Estimated reading time: 3 minutes

As a result of the recent Credit Card breaches announced by Target and Nieman Marcus, there appears to be strong push by the credit companies, retailers and banks to institute a counterfeit protection measure in the United where fraud seems to be rampant when compared to Europe and Asia. Most of the world has instituted some sort EMV technology which is symmetric and asymmetric cryptology developed by Europay, MasterCard and VISA. EMV Co  is a standards group  made up of American Express, Discover, JCB, MasterCard, Visa and Unionpay who’s job is to develop technologies that allow credit cards and POS terminals to operate together worldwide.   They have proposed the US adopt the EMV CHIP and PIN standard to defend against fraud and stay compatible with the rest of the world.  Visa and Master Card have mandated that their POS customers in the US be EMV CHIP and PIN ready by October 2015 for retailers and two years later in 2017 for fuel dispensers.

AmEx-RFID

The way things now stand in the US, the card issuers (banks) are responsible for credit card fraud while the onus will be on retailers who do not comply with the new mandates.  Chip and Pin technology is actually requires a card to contain a chip which actually is contacted by the reader and requiring a pin to activate the contact. The contact chip is contacted with 6 pins from the reader and the chip is considered a  micro processor or mini computer. This is commonly called a Contact card or Smart card and in reality is not an RFID nor is it an RF technology since nothing is transmitted through air.

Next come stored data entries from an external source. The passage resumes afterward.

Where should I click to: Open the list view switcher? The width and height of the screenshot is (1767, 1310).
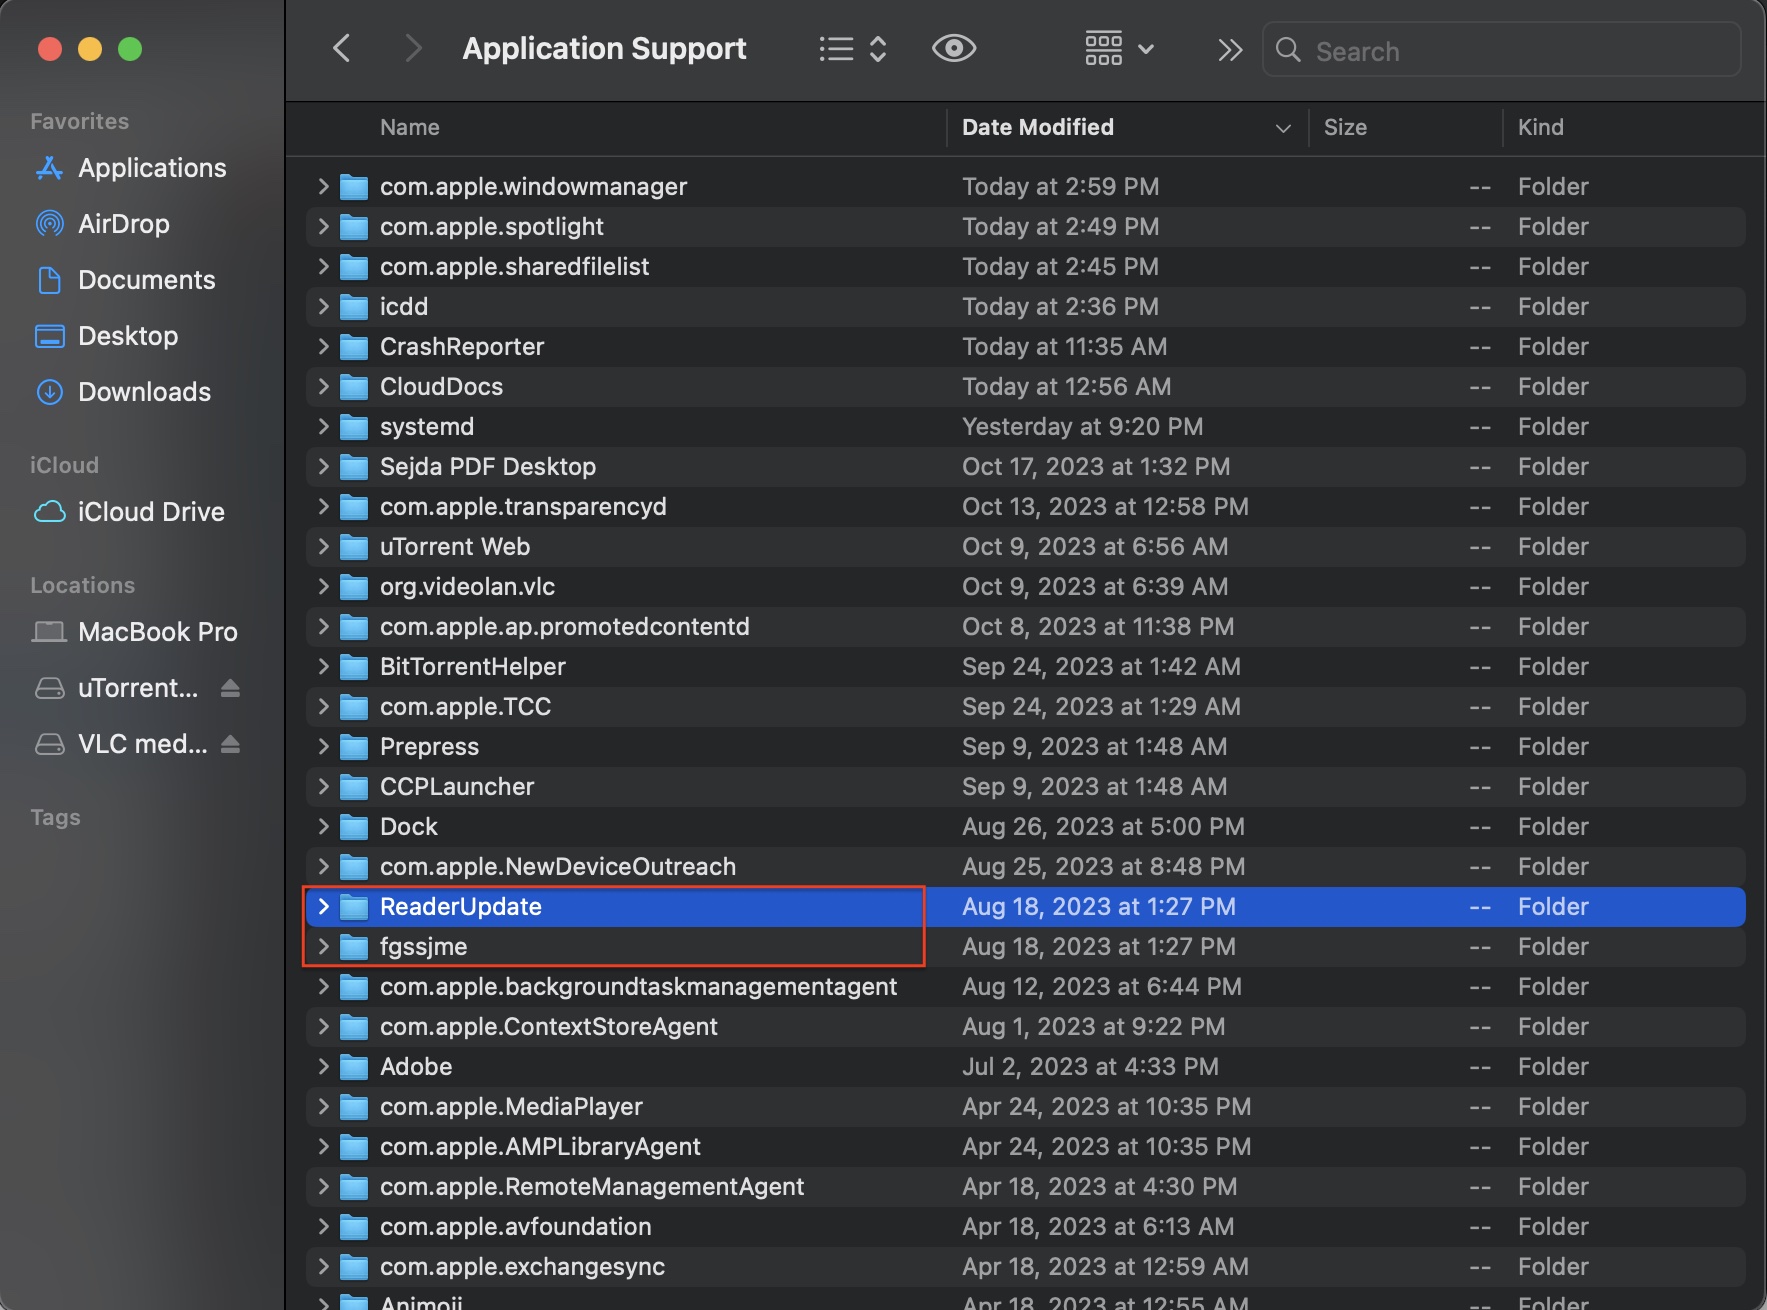pos(852,49)
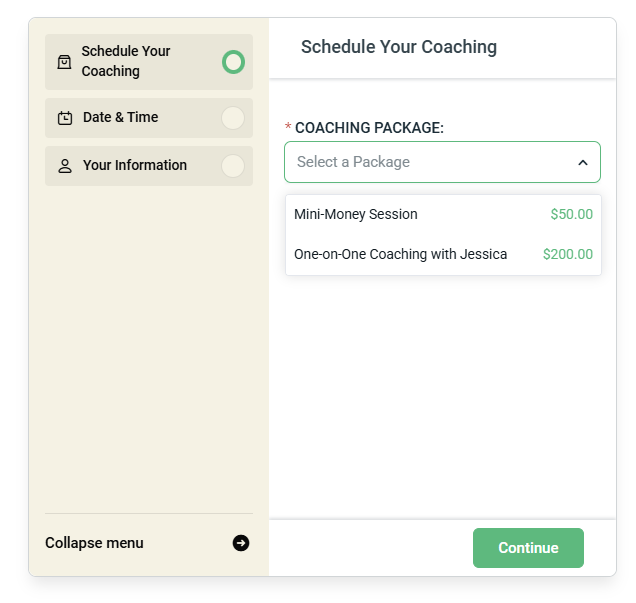
Task: Select the Date & Time step circle
Action: coord(233,118)
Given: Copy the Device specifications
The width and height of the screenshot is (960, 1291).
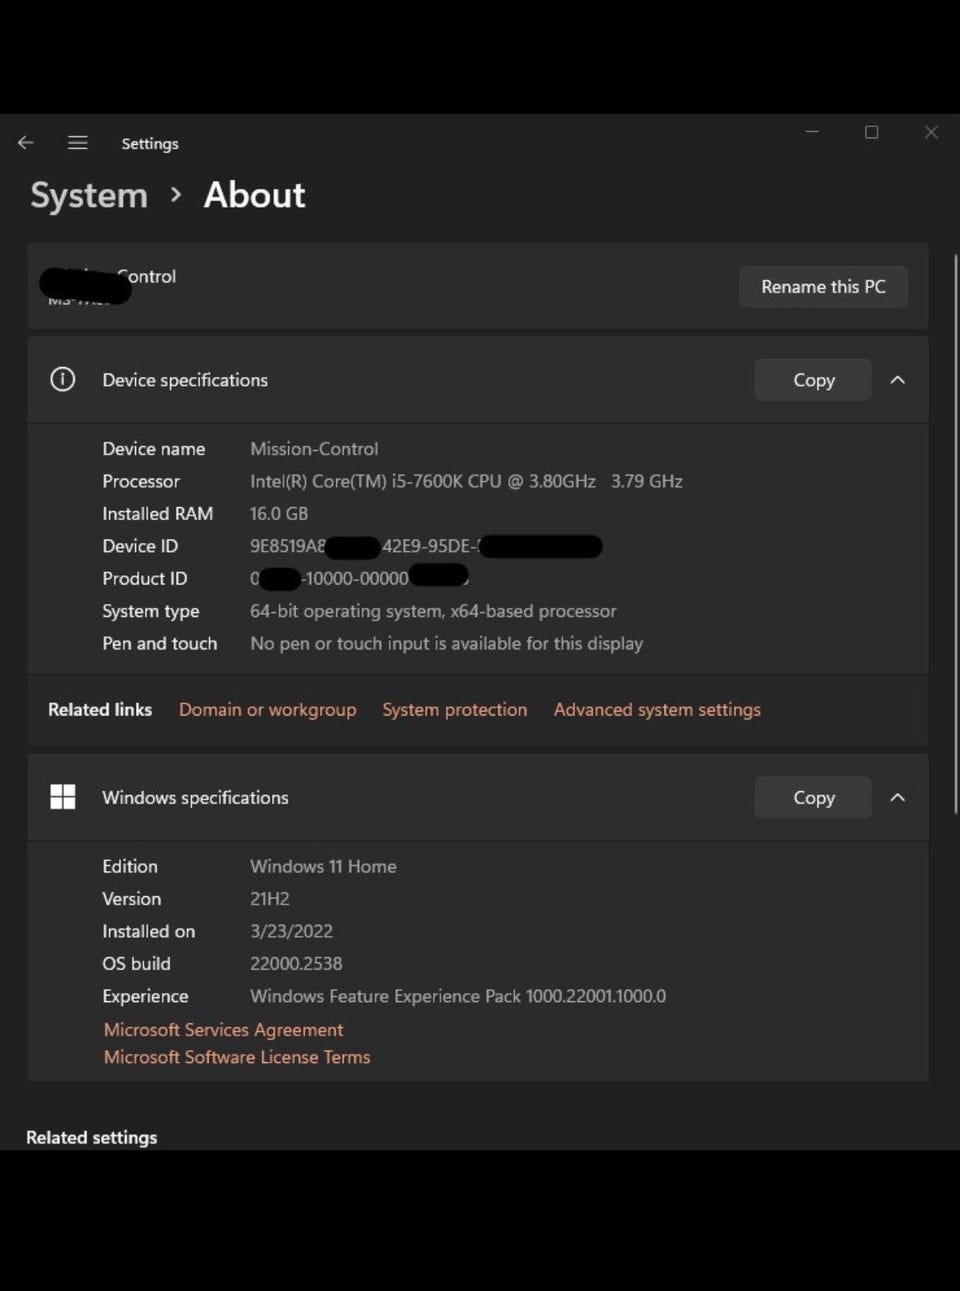Looking at the screenshot, I should coord(813,380).
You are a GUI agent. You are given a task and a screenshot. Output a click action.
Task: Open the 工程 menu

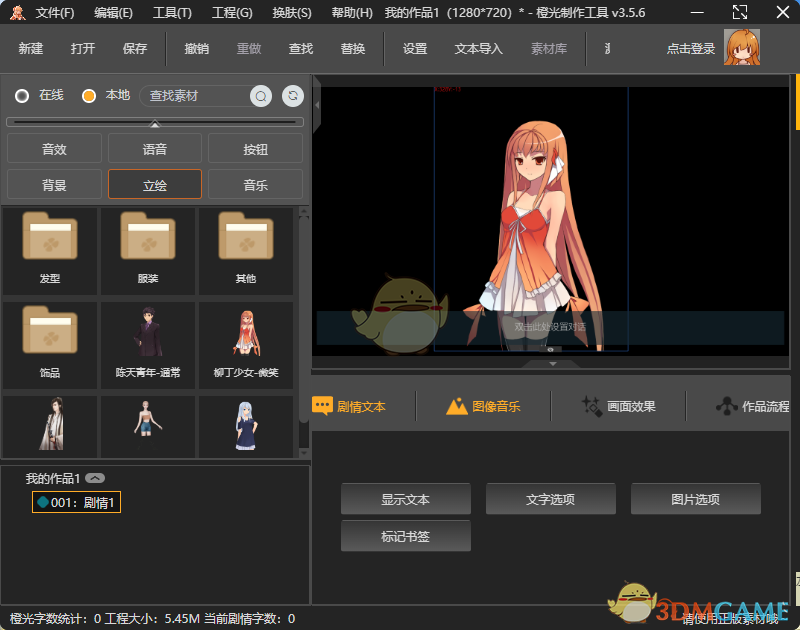pyautogui.click(x=230, y=12)
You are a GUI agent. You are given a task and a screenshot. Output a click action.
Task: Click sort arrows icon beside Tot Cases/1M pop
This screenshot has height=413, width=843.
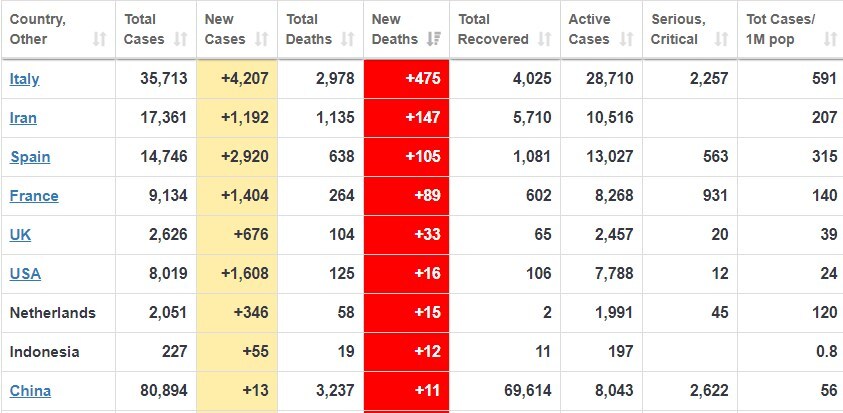tap(830, 39)
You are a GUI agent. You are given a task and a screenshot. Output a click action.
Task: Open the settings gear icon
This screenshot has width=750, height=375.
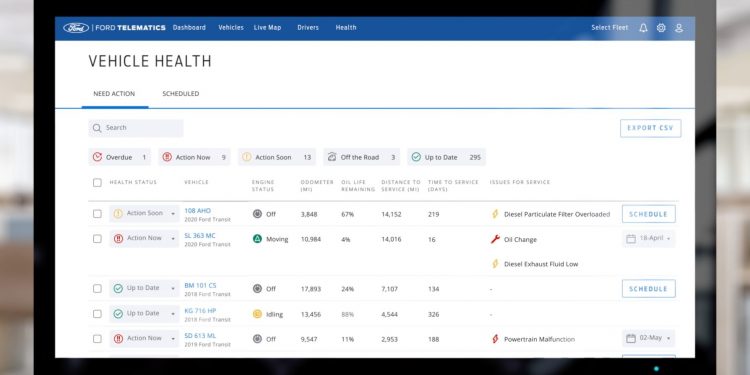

There are a number of RFID cards in the market. They are often identified with a clear, window like spot in the card and often feature radio waves that appear to be emanating from the card.    These chips , when visible in the card are much smaller than Contact chips and usually appear gray or silver as compared to the gold contact chips. These cards are often referred to as RFID cards, contactless cards or tap cards. These RFID are still considered to be very secure even though there has been a rash of negative stories about them in the press and on TV. Hence, all of these rather useless, metal jackets for your credit cards and wallets. While it is possible to hack someone’s RFID credit card info, the thief needs to have a rather elaborate reader, antenna, and computer configuration and they have a one in 5 shot of guessing the correct reader technology (Standard) in which to install on the reader. Then the hacker needs to get with 2-4 inches of the card. If they are successful with all of this then there is a good chance they could clone a counterfeit card. However, the hacker would have one shot at using that card and they would have to do it before the hackee used their card again. The RFID chips have a sort of rolling code that regenerates its encryption algorithm each time it is used.   There is no way for the thief to clone the next number. The banks and retailers are more than happy to accept the odds of RFID credit card transactions, especially when they face a $10 cost per contact card versus $1.50 for a contactless RFID card. Plus there is an estimated $8 billion dollar infrastructure upgrade. It is the mag stripe credit cards causing vast majority of the cloning headaches.

For the moment it seems that Visa and MasterCard are moving forward with the Chip and PIN solutions mandate for 2015. Even though there is no proof that it would have necessarily protected against the Target and Nieman Marcus breaches. The US market seems to be very enamored with NFC technology. NFC is essentially the ability to make credit card payments via cell phone. Your cell phone has the ability to act as both a reader or tag using  NFC tap technology. Asia and Europe and been using NFC in their cell phones for several years so the transition to the US market is just a matter of time. Widely accepted versions of EMV standards already exist for NFC. NFC technology is most likely not going to go away, so it would seem inevitable that our Credit Cards will soon feature dual technology. We already have RFID vendors prototyping a credit card inlay to support both “Chip and PIN” and NFC. I’ve been assured by our POS initiative manager that our POS vendors are already fully supportive of Chip and Pin Technology.